TELEGIN quietly plays the guitar.
We’ll be at peace! We shall hear the angels, we shall see heaven all diamonds, we shall see how all earthly woes, all our suffering will be submerged in a compassion that will fill up the world, and our life will grow serene, tender, sweet as a caress. I believe, believe . . . (Wipes his tears away with a handkerchief.) Poor, poor Uncle Vanya, you’re crying . . . (Through tears.) You’ve known no joy in your life, but wait, Uncle Vanya, wait . . . We’ll be at peace . . . (Embraces him.) We’ll be at peace!
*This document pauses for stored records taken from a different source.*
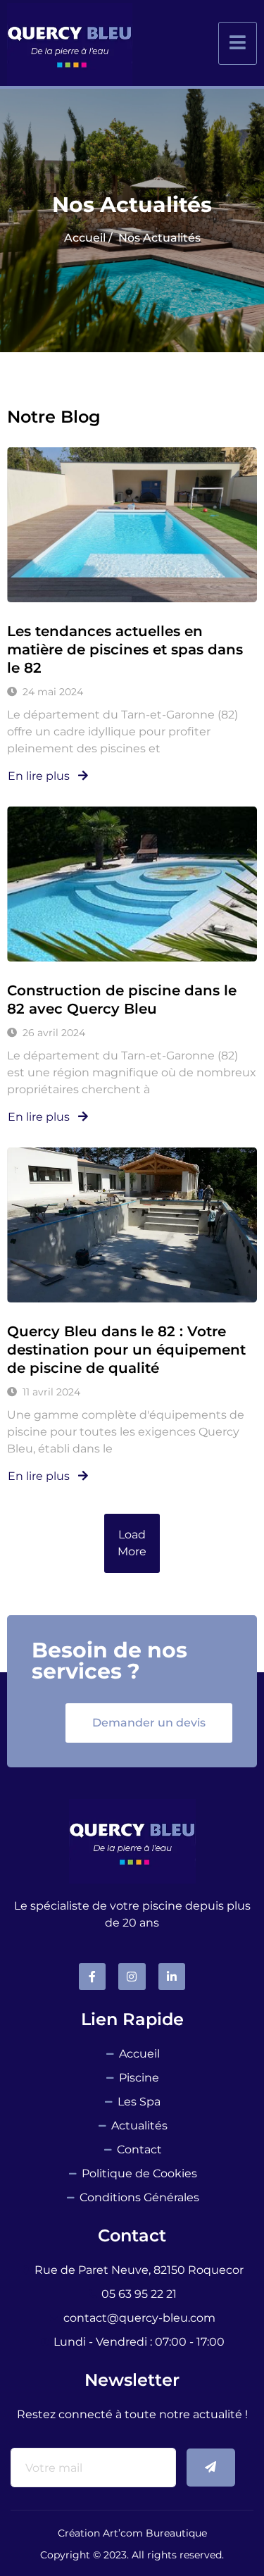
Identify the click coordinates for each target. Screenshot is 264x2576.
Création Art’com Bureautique (132, 2533)
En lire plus (40, 776)
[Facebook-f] (92, 1976)
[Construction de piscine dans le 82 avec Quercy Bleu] (132, 884)
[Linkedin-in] (171, 1976)
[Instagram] (131, 1976)
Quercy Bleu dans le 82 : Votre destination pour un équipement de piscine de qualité (126, 1349)
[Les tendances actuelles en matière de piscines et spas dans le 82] (132, 524)
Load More (132, 1543)
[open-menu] (237, 43)
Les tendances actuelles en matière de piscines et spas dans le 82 (125, 649)
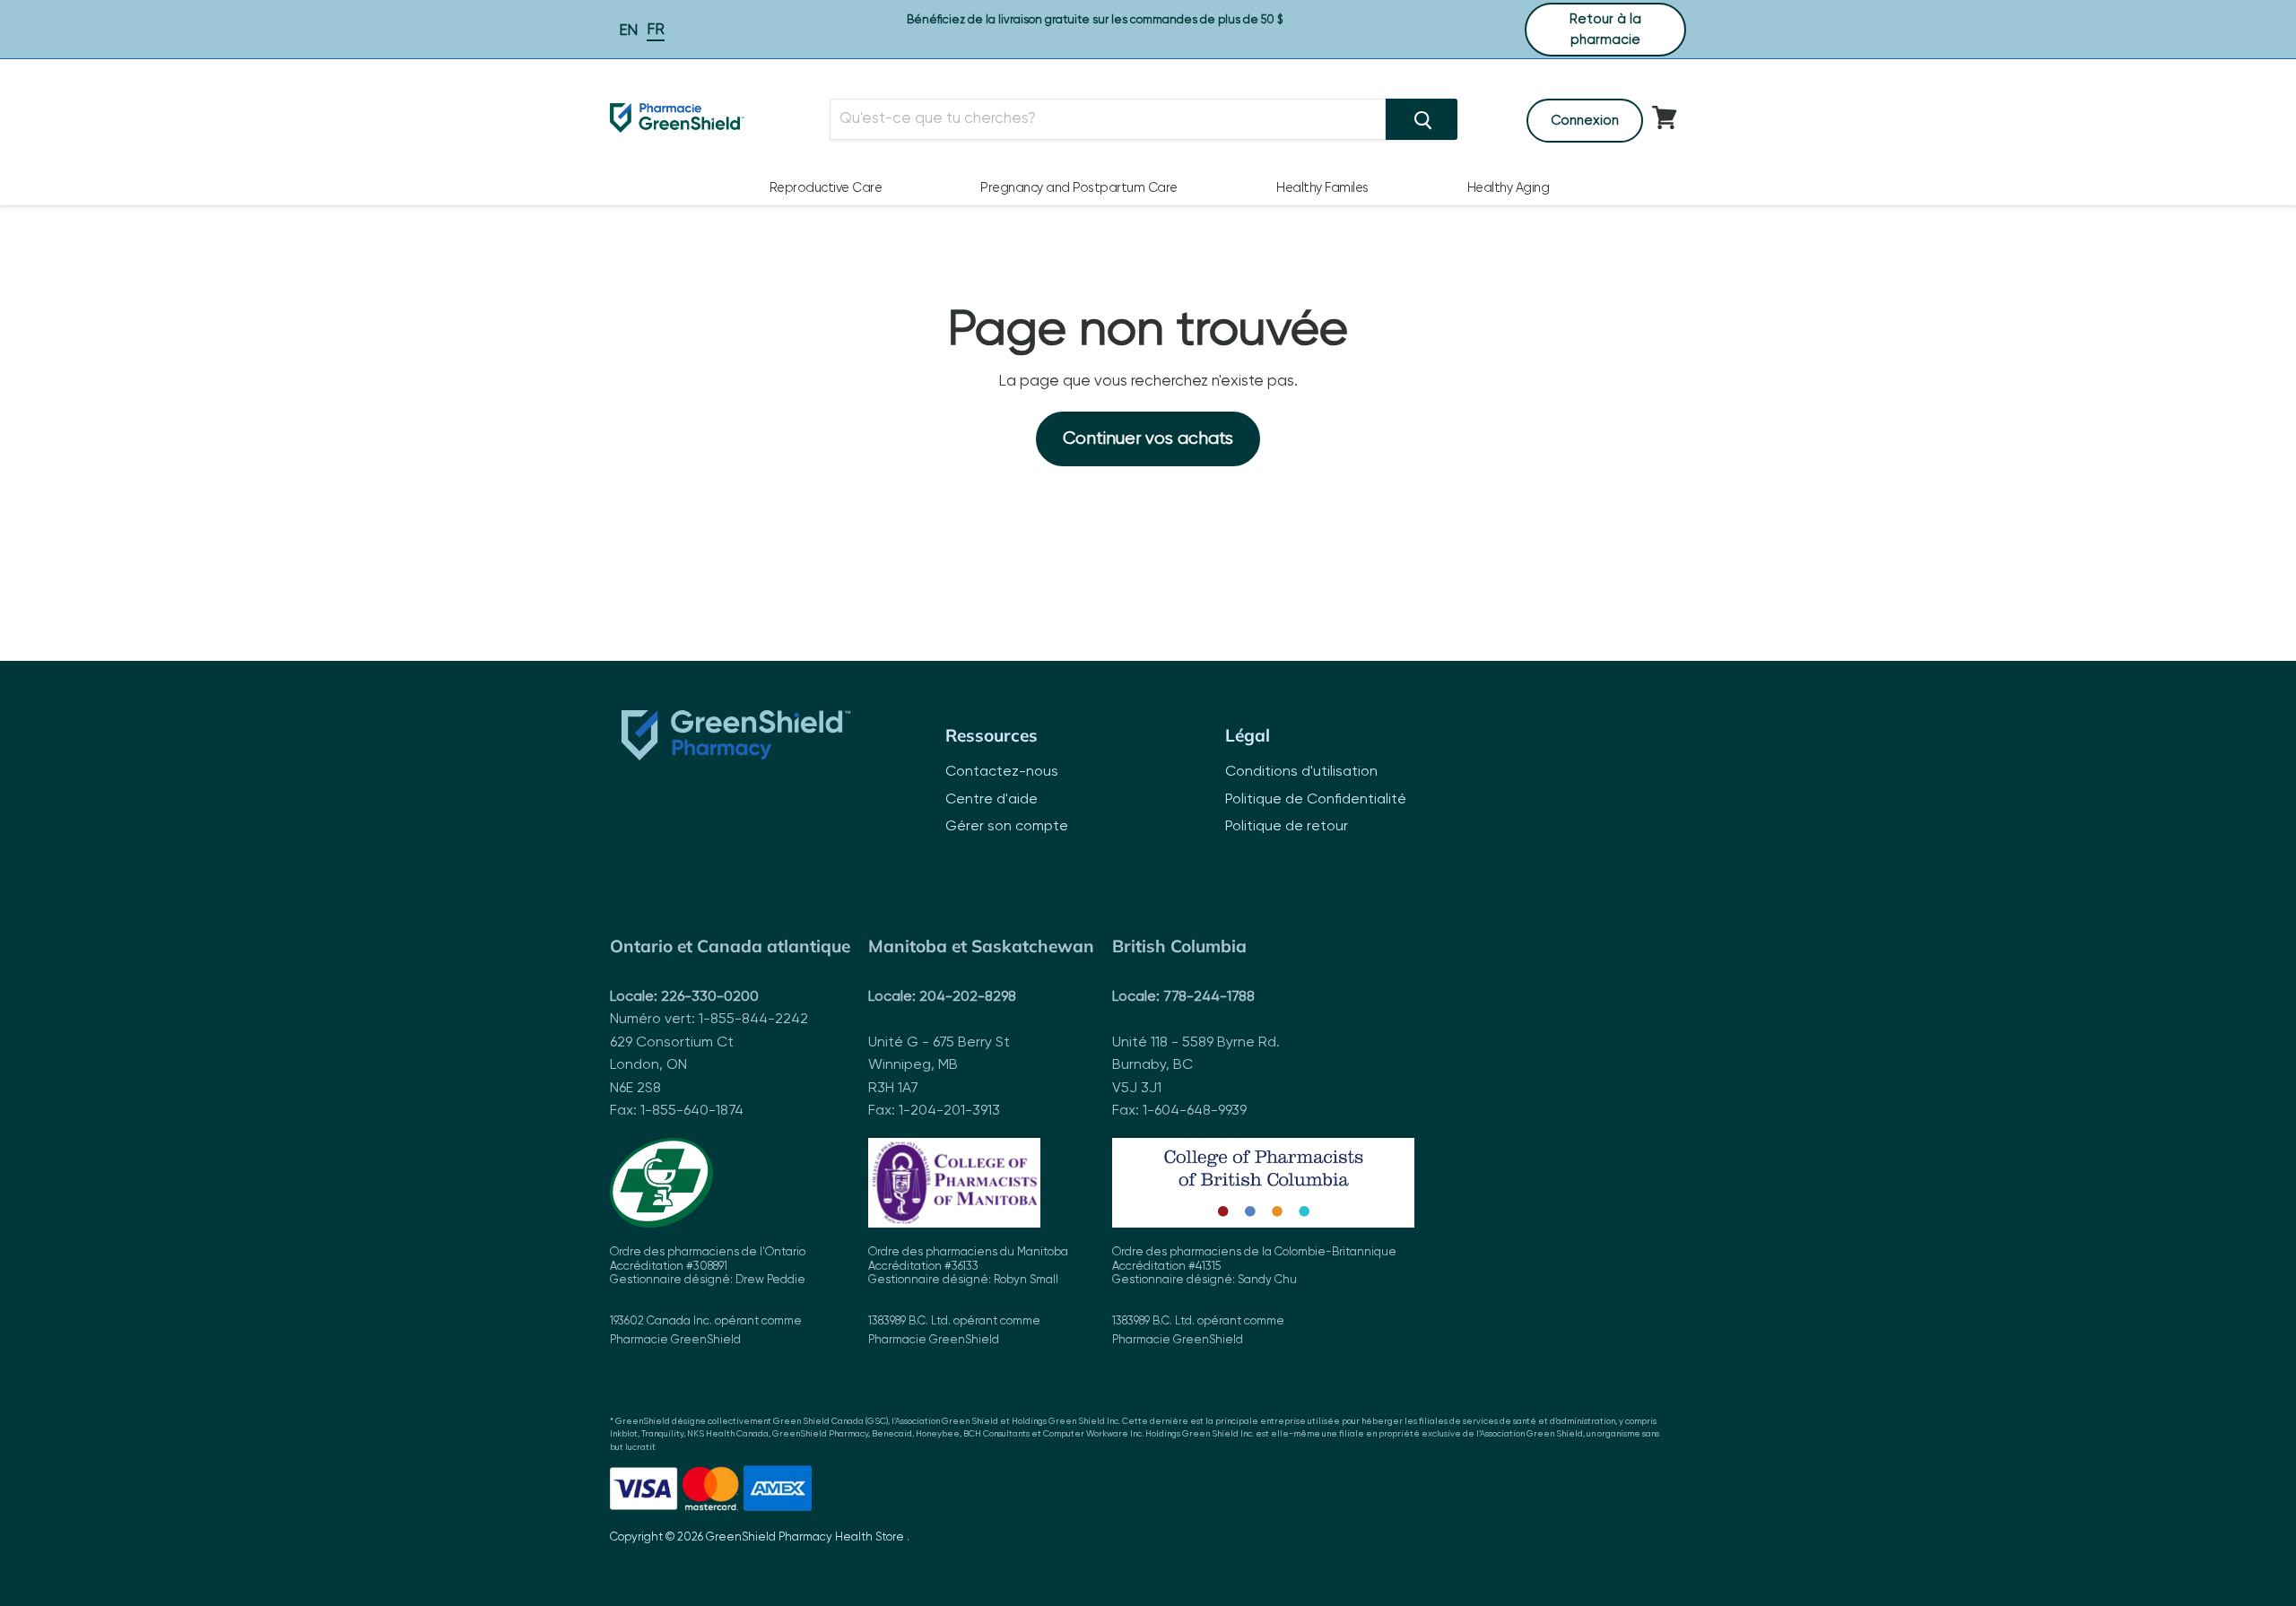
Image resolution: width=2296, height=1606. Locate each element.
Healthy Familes (1322, 188)
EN (628, 31)
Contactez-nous (1001, 772)
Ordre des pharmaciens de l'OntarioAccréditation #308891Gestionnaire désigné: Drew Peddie (707, 1296)
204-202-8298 (967, 997)
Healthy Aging (1508, 188)
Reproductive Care (826, 188)
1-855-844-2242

The WATCHMAN taps. TELEGIN quietly goes on playing; MARIYA VASILYEVNA writes in the margin of a pamphlet; MARINA knits a stocking.
We’ll be at peace!
Curtain slowly falls.
VARIANT TO
Uncle Vanya
Lines come from Plays (1897).
ACT ONE
page 829 / After: My time’s up —
VOINITSKY (to Yelena Andreevna). He doesn’t eat meat either.
ASTROV. Yes, I consider it a sin to kill living things.
NOTES
1 The subtitle of Turgenev’s earlier play A Month in the Country.
2 The names are suggestive but not explicit in their meanings. Serebryakov, “silvery”; Voinitsky, “warrior”; Astrov, “starry”; Telegin, “cart”; “Yelena” is Helen, with hints at Helen of Troy (Offenbach’s rather than Homer’s); and Sofiya is Greek for “wisdom.”
3 Privy councillor, a relatively high civilian position in the table of official ranks, equivalent to a lieutenant-general in the army.
4 “Of course, the doctor has to be played suavely, nobly, in accord with the words of Sonya, who in Act Two calls him beautiful and refined” (Chekhov to his brother Mikhail, February 4, 1897).
5 The nyanya was the children’s nursemaid, who would live in the household until her death, even when the children were grown up, and might care for their children in turn. Compare with Anfisa in Three Sisters and the deceased Nanny in The Cherry Orchard. Astrov banteringly calls her nyanka, a mildly folksy form.
6 In the early 1890s the rural boards increased the number of medical outposts in the small villages, with several beds for in-patients and a dispensary for out-patients. Doctors were expected to look after all the peasants in a given district.